[Opening Records to use section]
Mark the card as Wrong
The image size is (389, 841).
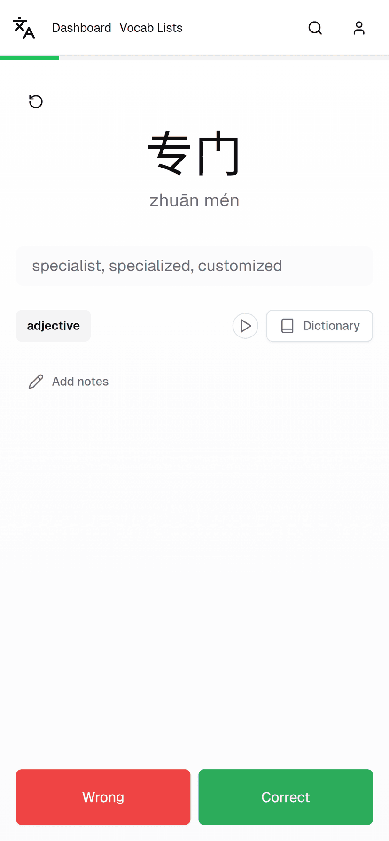coord(103,797)
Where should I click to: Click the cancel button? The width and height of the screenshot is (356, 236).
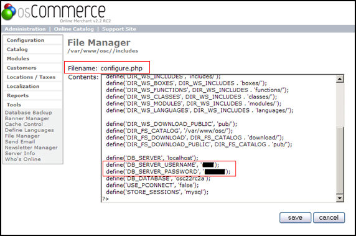click(329, 217)
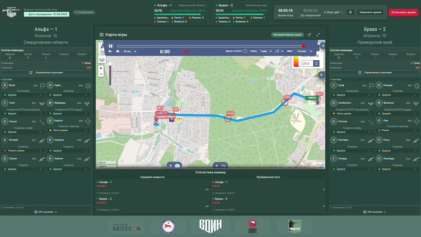Expand GPS настройки under team Альфа
The width and height of the screenshot is (421, 237).
(46, 212)
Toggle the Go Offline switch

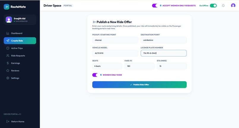(213, 6)
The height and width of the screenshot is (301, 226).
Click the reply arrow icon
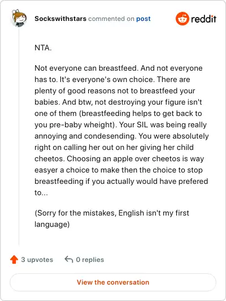69,259
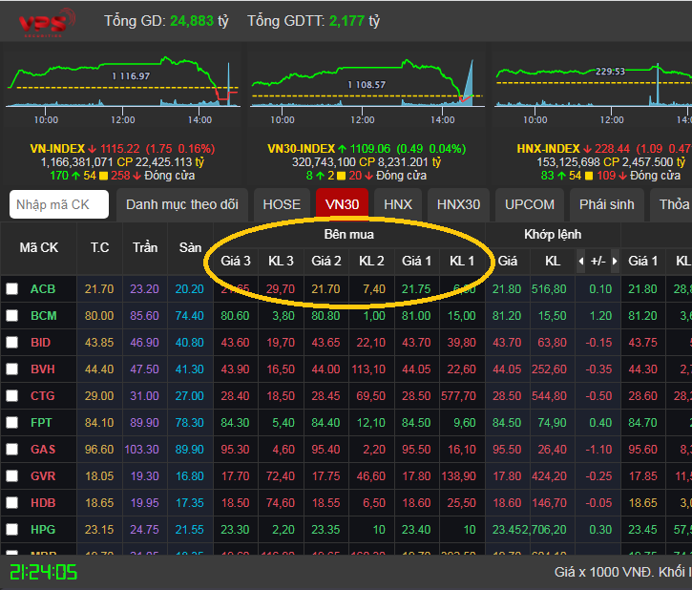Tick the HPG stock checkbox
Image resolution: width=692 pixels, height=590 pixels.
click(11, 529)
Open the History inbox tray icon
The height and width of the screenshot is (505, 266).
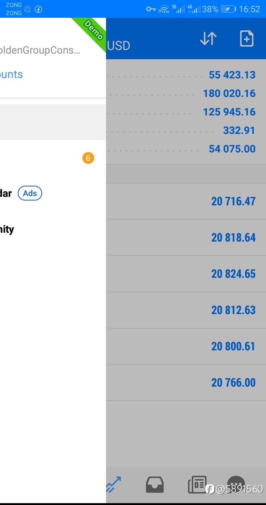(x=155, y=485)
[Closing Records to use section]
Problem details: In your copy of the listing, please omit the pictures and keep every word exact.

Completed task:
Mark the card as Wrong
The image size is (389, 841).
coord(103,797)
Where should I click to: Click the cancel button? The width and height of the screenshot is (356, 236).
click(329, 217)
Expand GPS настройки under team Альфа
The width and height of the screenshot is (421, 237).
(46, 212)
Toggle the Go Offline switch

(213, 6)
The height and width of the screenshot is (301, 226).
Click the reply arrow icon
69,259
Tick the HPG stock checkbox
Image resolution: width=692 pixels, height=590 pixels.
click(11, 529)
Open the History inbox tray icon
The height and width of the screenshot is (505, 266).
(x=155, y=485)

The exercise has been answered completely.